Boerenzwaluwen zijn donkerblauw, bijna zwart, met een crèmekleurige buik en een rode keel. Ze hebben een veel dieper gevorkte staart dan huiszwaluwen, die bovendien zwart zijn met een witte stuit. Oeverzwaluwen zijn grijsbruin met een bruine borstband over hun witte onderkant. Gierzwaluwen zijn groter en kwetteren niet maar gieren. Dat zijn officieel geen zwaluwen maar officieus wel.
Over (boeren)zwaluwen denkt men dat ze het weer voorspellen. Als ze laag vliegen, gaat het regenen. Vliegen ze hoog, dan wordt het zonnig. Daar zit een kern van waarheid in, maar oorzaak en gevolg zijn verwisseld.

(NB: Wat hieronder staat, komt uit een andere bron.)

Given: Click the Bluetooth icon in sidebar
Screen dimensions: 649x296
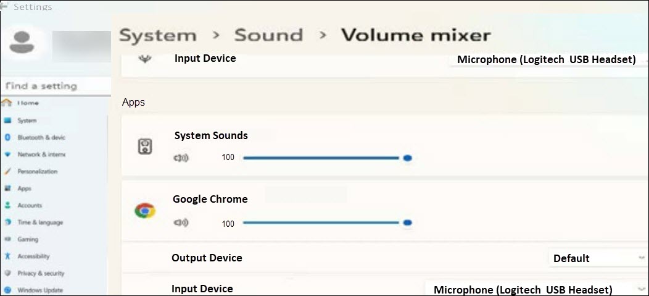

Ik loop vaak een ronde door de velden ten oosten van Paterswolde en als het regende, zag ik zwaluwen onder de bomen jagen. Daar schuilden vliegen en muggen. Brak de zon door, dan verruimden ze hun jachtgebied. Deze lente waren ze vaak veroordeeld tot een paar bosjes en een bomenrij. Er waren weinig insecten door de kou. Ik vond een pas uitgevlogen boerenzwaluw, dood; waarschijnlijk van honger omgekomen.
Gelukkig beginnen boerenzwaluwen na een mislukking vaak een nieuwe leg, en blijven ze tot september broeden. En als de insecten hoog vliegen, vliegen zij daar ook.